When we’re dealing with something that’s a soundtrack, I want to ensure that whatever narrative is in the source material comes through in the soundtrack. There’s so much narrative material to draw from in the game. There’s certain themes I wanted to approach again. For me to pick the pieces of music that signify this journey that Selene is going on, and then use pieces of audio from the game. I want people to listen to the soundtrack, to not necessarily even have to play the game to get the same experience: the mystery, the journey, the payoff. It was taking as many elements as I could and weaving them together in a different way to how they appear in the game to make it as – hopefully – equally an engaging sonic experience.
The Crash is the lead track that’s being released ahead of the full album. Can you touch upon the creative process behind that? It’s not one of the most subdued tracks, but definitely not as intense as some of the other ones.
For me, it felt like it really sums up the atmosphere of the game. You know, it sums up the narrative, it sums up the characters of Selene and the planet pretty succinctly. It also uses the breadth tonally of everything involved in Returnal: this custom granular processing, the strings, woodwinds, drum machines, distortions… everything that’s present in Returnal is somewhere to be found in that track.
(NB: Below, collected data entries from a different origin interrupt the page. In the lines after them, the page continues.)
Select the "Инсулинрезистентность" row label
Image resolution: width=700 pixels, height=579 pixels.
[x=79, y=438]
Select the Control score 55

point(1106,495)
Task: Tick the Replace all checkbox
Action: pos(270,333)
So it felt like a no brainer for me that would be kind of a lead – in inverted commas – single.
You’ve released albums, done music collaborations. Was working on video game soundtracks something you’d wanted to work on?
Yeah. I’ve always been a fan of video games and I think particularly video game music. I guess the first instance of that would have been when Quake came out. And then you know, realising that you could put the CD into the player and you get the soundtrack that Trent Reznor did. I loved Nine Inch Nails at the time. That soundtrack felt insane to me. Like, I still don’t think anybody’s made a video game soundtrack like that. That felt really exciting to me, you know, and it still does. I think this is one of the most exciting mediums right now.
Looking back on Returnal, how do you feel it stands next to the rest of your work?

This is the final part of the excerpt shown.